So ..I am glad to say, she is coming up this weekend!
We are going to cook. My sister is truly an amazing cook! We have not done any once-a-month cooking in years. We are hoping to start a new tradition of dedicating one weekend a season to mass cooking. Where we can cook, have food in our perspective freezers..and hopefully,create some new bonds.
I am looking forward to her visit this weekend.
Meanwhile..the boys continue (still) working on garage building.
Pictured here is Austen..searching inside the lift for a missing bolt.
Cody has also been doing a bit of searching. Soul searching, that is. He is carving out time most afternoons to write, write, write and discuss life with his mom. As Cody sorts through the college maze..he seems to be leaning more and more towards the University of Houston as his first choice.
At first I thought it was because this was his girlfriend's back-up school. It is not. Cody wants to study management information systems through a Business School...or Computer Information Systems/Psychology if it is a school that does not have a Business program .
Cody is still applying to UTAustin and Yale...just in case. However, he knows his odds are slim for Yale..and homeschoolers don't rank. So no matter how well he does/or does not do on SAT's /ACT's..or how much he has studied..admission to UTAustin will depend on space available after admission of the top 10% of children applying from Texas schools that rank their students. AND if he does get into UT, it will probably be the most financially difficult. Cody is unwilling to take out a loan. He feels he should be able to get scholarships and work. Cody is pretty sure he can get into UTSA, Schreiner University, and UTHouston..now if needed. (But it is not needed.)
Mostly, though? Cody feels that UTHouston has a decent MIS program...that it is affordable (unless another school gives him some sort-of amazing offer), and he likes Houston. This also allows him to spend less time on stressing over academics..and simply studying and continuing to hang in the garage..
Why? Because like his mom in all her coolness on the deck...Cody needs time...to just hang.

=== REQUIRED WORK ===
a) Answer these questions from the blog post:
(i) What is Austen searching for inside the lift?
(ii) What does Cody want to study through a Business School?
(iii) Which school does Cody seem to lean toward as his first choice?
b) Write out the blog post again, everything from "We are going" down to "visit this weekend.", but switch "freezers" to "refrigerators".
c) Name every college or university that the blog post mentions.
The lines after this come from a different source.

=== DATASET ===
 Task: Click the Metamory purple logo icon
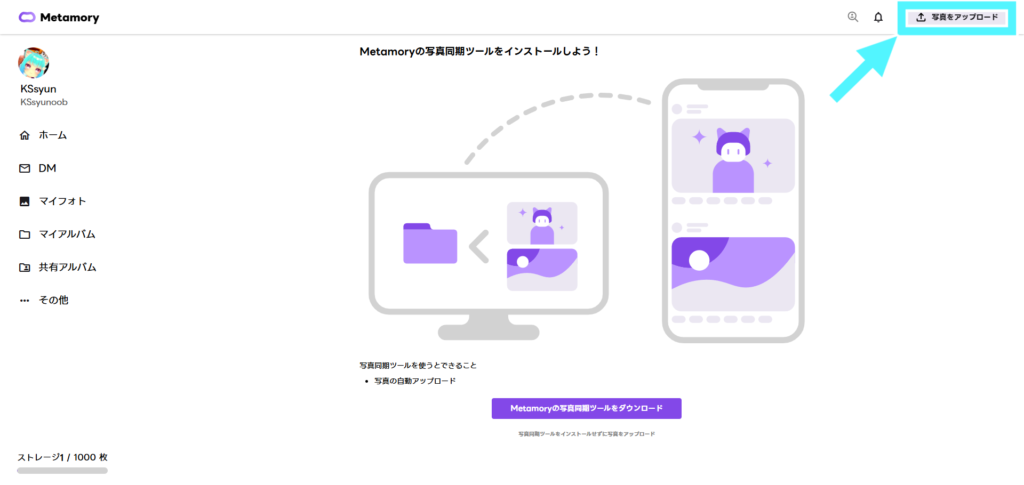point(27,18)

...

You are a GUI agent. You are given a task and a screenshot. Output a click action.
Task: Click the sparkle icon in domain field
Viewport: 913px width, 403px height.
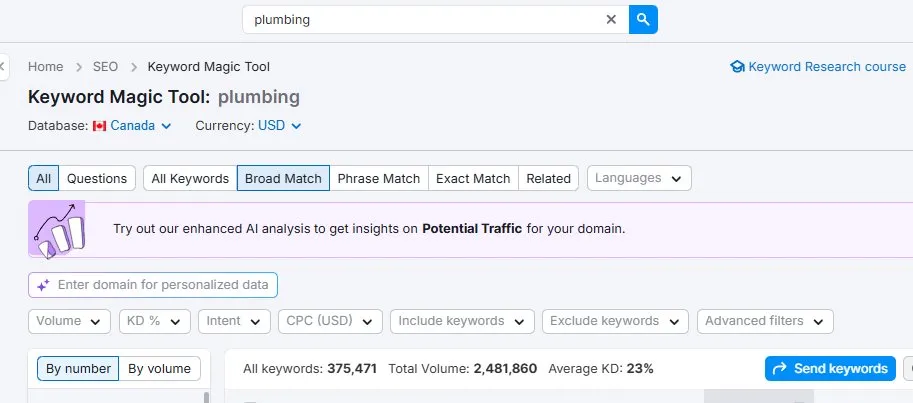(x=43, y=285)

...

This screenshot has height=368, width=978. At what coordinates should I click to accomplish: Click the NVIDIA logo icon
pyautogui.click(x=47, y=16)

=== SOLVED TASKS ===
a)
(i) A missing bolt.
(ii) Management information systems.
(iii) The University of Houston.

b)
We are going to cook. My sister is truly an amazing cook! We have not done any once-a-month cooking in years. We are hoping to start a new tradition of dedicating one weekend a season to mass cooking. Where we can cook, have food in our perspective refrigerators..and hopefully,create some new bonds.
I am looking forward to her visit this weekend.

c) University of Houston (also called UTHouston), UTAustin, Yale, UTSA, Schreiner University